The Adventures of: Translating more as fan fiction and less as simply a modern update of the classic Mark Twain tales, Band of Robbers utilizes familiar character names and plot lines to tell the sometimes disjointed story of the sort of unlikely trouble Tom and Huck would find if they were plucked out of their novels and dropped in stereotypical small town America. Directors and writers Aaron and Adam Nee were inspired by more than just a famous American author, as both the vibe of the town and the demeanor of several of the characters, particularly the police officers, provide hints of familiarity reminiscent of the work of the Coen brothers, Fargo specifically. But regardless of the influence, it’s clear the two had nothing less than a blast creating this film.

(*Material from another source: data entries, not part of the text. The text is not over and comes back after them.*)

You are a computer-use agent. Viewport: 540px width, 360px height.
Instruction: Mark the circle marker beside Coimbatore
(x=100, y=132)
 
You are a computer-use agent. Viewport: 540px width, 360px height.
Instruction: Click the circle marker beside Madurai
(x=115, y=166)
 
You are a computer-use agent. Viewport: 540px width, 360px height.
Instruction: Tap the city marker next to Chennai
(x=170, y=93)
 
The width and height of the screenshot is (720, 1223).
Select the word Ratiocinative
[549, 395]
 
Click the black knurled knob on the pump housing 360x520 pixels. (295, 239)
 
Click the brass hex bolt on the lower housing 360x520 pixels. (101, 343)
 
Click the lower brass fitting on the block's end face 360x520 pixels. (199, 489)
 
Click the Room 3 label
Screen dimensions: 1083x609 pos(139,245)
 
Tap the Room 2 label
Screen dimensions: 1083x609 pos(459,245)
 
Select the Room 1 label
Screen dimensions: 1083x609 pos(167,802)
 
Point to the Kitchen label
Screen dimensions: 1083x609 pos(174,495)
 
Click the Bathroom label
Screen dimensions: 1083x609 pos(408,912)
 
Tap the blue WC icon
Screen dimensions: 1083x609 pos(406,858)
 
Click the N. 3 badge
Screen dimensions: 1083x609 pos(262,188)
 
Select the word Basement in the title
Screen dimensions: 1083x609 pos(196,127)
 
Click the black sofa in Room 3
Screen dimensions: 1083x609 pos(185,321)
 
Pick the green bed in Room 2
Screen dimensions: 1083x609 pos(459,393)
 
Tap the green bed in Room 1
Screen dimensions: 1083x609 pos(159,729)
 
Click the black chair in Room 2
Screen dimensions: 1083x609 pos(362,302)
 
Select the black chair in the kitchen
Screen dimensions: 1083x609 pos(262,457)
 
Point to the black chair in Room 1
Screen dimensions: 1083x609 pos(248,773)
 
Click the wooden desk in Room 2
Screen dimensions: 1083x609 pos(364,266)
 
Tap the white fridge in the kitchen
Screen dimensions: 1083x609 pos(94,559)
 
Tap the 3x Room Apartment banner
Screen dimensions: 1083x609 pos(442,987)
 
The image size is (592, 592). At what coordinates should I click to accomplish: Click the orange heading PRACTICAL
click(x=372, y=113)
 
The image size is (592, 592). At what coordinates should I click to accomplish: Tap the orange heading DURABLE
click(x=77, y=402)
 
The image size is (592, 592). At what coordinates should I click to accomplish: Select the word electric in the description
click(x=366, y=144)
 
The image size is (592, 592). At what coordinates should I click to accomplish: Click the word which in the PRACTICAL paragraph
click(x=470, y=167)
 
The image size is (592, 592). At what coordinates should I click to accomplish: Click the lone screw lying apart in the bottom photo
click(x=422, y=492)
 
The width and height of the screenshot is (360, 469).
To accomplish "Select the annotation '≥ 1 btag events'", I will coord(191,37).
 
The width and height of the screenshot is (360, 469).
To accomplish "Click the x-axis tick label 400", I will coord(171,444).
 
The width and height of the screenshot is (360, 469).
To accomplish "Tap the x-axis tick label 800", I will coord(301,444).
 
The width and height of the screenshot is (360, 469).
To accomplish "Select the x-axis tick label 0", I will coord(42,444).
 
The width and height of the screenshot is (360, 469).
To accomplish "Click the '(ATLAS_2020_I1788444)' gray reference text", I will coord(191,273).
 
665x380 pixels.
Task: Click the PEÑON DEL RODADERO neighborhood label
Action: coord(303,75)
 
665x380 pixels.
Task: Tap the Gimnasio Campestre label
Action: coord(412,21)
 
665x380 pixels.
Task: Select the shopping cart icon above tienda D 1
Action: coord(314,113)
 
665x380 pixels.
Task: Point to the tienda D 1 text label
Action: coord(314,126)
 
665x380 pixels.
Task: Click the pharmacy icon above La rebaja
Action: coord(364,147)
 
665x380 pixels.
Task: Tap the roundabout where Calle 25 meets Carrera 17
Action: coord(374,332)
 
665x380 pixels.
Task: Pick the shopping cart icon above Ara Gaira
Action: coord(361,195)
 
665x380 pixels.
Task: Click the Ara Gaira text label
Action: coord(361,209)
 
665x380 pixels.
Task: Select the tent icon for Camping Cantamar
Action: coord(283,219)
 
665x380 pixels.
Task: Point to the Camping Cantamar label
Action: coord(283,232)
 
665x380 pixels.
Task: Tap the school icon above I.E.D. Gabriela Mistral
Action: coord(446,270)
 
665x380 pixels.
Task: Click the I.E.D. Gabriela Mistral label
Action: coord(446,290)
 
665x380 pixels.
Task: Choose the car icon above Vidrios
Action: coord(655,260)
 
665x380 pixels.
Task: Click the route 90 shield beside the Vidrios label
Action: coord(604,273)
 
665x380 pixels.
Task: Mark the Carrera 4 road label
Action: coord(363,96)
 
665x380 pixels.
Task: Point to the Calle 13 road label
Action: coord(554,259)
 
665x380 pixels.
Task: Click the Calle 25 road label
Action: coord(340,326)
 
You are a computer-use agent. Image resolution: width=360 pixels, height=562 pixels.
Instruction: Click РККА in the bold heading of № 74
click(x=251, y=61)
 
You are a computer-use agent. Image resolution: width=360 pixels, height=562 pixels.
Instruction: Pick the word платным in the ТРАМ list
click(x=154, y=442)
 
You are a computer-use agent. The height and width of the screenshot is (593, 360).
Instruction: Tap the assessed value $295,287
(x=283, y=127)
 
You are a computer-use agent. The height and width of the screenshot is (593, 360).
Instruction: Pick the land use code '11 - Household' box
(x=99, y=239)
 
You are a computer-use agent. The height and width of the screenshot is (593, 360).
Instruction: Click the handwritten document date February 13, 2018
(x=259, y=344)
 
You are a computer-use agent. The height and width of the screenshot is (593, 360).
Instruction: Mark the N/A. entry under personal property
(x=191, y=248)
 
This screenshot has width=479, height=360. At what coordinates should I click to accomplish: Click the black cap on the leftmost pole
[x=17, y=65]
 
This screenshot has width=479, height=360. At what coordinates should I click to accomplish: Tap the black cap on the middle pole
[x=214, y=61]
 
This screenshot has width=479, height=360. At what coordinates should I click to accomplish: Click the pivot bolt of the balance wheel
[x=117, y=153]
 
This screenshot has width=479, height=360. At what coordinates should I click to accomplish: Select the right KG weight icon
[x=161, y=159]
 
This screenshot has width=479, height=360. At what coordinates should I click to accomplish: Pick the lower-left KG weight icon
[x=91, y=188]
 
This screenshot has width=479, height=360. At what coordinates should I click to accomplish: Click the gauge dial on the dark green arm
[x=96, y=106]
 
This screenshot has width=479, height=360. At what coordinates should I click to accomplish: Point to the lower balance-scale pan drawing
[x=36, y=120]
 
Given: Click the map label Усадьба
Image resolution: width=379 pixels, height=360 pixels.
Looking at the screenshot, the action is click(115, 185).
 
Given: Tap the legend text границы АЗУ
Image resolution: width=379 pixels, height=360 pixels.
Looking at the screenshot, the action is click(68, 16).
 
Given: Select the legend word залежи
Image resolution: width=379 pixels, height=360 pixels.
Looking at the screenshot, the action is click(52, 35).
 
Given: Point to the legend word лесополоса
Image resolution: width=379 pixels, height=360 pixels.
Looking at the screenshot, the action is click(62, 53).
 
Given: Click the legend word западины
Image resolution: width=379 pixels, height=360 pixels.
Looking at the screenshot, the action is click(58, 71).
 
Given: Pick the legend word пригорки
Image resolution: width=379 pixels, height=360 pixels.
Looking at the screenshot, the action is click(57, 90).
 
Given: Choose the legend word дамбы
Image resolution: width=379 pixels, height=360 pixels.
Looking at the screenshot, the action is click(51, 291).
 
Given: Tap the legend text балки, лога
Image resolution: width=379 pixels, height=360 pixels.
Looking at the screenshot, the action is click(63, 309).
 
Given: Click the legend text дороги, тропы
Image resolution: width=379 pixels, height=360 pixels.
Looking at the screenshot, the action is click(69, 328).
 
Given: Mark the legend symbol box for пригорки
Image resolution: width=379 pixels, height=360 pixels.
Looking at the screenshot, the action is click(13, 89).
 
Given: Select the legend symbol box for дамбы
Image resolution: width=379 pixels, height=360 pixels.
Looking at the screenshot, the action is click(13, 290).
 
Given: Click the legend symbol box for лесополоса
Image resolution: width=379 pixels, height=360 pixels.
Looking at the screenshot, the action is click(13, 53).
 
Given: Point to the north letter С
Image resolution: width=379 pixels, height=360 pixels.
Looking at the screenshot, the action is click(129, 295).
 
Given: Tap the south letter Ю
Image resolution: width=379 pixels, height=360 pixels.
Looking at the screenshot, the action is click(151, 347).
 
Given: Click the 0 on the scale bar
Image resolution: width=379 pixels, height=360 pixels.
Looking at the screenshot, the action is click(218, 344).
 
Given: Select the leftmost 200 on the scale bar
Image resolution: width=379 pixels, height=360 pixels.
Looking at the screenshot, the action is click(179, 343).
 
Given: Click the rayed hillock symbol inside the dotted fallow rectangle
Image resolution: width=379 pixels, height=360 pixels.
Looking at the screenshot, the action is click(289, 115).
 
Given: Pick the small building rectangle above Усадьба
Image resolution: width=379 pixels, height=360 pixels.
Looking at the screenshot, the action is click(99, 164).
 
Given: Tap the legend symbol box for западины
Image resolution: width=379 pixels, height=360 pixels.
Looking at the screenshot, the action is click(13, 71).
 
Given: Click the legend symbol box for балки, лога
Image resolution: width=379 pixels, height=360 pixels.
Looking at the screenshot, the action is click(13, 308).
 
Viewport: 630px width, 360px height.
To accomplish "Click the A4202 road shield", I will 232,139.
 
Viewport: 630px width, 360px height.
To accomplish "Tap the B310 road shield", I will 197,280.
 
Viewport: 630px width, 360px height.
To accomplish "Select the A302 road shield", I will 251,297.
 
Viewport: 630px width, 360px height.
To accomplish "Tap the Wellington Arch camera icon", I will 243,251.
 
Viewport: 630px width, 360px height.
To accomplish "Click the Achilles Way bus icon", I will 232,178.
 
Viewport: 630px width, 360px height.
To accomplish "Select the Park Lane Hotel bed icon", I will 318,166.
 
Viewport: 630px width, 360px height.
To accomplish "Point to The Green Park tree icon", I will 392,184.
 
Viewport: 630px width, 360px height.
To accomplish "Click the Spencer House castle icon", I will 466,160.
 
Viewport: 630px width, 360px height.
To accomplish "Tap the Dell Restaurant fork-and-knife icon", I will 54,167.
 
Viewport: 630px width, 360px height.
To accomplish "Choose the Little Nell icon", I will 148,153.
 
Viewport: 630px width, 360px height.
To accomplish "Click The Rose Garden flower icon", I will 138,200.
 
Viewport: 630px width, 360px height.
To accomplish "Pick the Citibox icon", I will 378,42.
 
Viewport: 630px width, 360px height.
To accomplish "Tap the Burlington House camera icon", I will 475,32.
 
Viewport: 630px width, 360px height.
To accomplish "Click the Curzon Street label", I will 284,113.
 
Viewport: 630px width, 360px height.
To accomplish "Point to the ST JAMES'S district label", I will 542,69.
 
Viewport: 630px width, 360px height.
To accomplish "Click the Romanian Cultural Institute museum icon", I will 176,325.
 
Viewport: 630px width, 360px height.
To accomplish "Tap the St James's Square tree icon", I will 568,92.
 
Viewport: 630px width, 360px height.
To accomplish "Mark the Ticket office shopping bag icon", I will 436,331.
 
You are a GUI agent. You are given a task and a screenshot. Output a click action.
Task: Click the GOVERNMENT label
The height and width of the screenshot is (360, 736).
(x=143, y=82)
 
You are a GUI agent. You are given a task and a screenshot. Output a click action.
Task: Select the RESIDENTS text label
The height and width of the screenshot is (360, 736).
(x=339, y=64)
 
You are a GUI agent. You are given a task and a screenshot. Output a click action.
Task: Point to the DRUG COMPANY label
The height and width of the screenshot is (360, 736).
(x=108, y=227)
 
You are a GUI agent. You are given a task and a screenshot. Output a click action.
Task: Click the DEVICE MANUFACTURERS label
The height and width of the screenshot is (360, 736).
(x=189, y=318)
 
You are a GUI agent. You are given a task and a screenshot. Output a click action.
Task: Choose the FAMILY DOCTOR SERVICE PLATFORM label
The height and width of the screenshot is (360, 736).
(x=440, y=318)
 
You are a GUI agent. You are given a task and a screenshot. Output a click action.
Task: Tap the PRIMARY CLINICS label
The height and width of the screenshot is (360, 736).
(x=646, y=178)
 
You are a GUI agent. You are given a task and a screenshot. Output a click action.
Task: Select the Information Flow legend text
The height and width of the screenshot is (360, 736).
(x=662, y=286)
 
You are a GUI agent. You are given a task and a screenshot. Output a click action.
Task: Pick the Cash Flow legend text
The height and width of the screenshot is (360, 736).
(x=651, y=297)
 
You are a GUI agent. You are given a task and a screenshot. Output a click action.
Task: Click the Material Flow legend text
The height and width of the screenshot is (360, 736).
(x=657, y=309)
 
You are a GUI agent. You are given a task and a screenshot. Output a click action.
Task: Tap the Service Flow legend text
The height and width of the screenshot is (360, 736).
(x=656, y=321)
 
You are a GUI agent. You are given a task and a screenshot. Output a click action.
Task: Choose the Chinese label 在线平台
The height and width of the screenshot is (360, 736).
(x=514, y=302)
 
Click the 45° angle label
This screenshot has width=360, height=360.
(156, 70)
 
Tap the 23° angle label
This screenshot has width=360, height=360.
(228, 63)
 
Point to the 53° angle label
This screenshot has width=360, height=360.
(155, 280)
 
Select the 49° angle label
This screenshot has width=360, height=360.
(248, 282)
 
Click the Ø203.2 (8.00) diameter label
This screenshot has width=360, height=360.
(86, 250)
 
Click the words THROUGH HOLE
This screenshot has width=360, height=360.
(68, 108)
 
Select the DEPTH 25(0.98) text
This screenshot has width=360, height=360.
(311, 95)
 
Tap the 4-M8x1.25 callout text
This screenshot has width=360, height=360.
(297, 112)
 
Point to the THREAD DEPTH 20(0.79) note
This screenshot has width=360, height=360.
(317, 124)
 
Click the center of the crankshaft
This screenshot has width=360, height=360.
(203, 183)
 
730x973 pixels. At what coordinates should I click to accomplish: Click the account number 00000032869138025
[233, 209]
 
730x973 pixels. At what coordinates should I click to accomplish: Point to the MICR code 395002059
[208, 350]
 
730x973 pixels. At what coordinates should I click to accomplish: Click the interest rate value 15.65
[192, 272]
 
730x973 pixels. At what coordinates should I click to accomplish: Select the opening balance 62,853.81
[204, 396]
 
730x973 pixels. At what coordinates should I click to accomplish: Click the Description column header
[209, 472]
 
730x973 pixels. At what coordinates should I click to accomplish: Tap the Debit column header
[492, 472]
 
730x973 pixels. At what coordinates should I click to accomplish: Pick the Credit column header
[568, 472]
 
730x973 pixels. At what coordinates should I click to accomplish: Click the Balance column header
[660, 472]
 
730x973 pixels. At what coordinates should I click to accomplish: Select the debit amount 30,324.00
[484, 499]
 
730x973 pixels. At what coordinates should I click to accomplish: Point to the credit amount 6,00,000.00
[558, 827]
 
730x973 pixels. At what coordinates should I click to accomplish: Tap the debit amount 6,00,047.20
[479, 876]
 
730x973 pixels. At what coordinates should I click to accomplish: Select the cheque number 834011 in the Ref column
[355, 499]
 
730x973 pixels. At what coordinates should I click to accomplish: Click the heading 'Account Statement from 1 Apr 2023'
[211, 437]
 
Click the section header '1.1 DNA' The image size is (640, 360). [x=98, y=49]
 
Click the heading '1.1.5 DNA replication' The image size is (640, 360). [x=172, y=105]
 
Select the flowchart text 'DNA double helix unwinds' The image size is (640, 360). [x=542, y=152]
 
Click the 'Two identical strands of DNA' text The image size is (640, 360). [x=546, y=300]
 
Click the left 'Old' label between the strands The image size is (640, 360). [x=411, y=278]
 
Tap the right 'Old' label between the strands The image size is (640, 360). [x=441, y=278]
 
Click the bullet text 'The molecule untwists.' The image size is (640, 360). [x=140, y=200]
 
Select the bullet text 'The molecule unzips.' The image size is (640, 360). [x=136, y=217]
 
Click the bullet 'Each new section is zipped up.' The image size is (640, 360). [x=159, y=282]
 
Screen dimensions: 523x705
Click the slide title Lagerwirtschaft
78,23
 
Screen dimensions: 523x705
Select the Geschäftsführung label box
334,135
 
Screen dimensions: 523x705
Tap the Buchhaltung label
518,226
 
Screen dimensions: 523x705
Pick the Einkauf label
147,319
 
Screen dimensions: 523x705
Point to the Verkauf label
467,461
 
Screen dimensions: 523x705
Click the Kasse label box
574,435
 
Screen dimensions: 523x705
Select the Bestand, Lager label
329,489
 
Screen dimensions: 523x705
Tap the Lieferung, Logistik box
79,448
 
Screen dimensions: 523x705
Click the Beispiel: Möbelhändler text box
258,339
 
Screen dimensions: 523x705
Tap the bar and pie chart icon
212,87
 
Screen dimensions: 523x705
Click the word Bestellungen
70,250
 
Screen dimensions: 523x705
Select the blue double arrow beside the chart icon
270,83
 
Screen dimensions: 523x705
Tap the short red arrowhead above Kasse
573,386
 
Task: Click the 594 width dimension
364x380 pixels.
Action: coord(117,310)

We Are Who We Are: Tom, Huck, and their band of merry misfits prove to be blissfully clueless in their efforts to hunt down a lost treasure, disregarding minor roadblocks such as common sense and, you know, the law. The comedic elements in this film work best when they are self aware and, often times, self-deprecating. The racist tonality in Twain’s novels is brought to the forefront and made light of, most notably in the character of Injun Jo (known for scalping his enemies), who is brought from the pages to the screen by a white man who has adopted the nickname and dressed the part not because he is racist, but because he identifies with the culture and aesthetic.

Tom and Huck: Kyle Gallner portrays a semi-sympathetic Huckleberry Finn, his growth toward becoming a productive member of society stunted by the influence and adventure seeking seduction of his childhood best friend Tom Sawyer, played by Adam Nee. The dynamic between these two works for the most part, but some pacing issues and clunky scene progressions prevent much opportunity to flesh out their relationship or their character growth as individuals. But Gallner and Nee manage to channel the co-dependency and adolescent addiction to the adrenaline rush that defines these two iconic names.

The Band: Melissa Benoist takes a break from saving the world as Supergirl to bring us Becky Thatcher, the only character in this film who is genuinely trying to do the right thing. Becky is as ignorant as the rest of the town, but she at least has good intentions, and Benoist’s breezy, innocent ignorance is the most clever addition here. However, Hannibal Buress and Matthew Gray Gubler steal the show as Ben Rogers and Joe Harper, the two sidekicks who manage to simultaneously screw up every single instruction and deliver the funniest dialogue throughout the film.

Overall: Although often clumsy and out of sync, the brand of comedic twists on Twain’s famous literary figures and setting make Band of Robbers an adequate tale of fan fiction.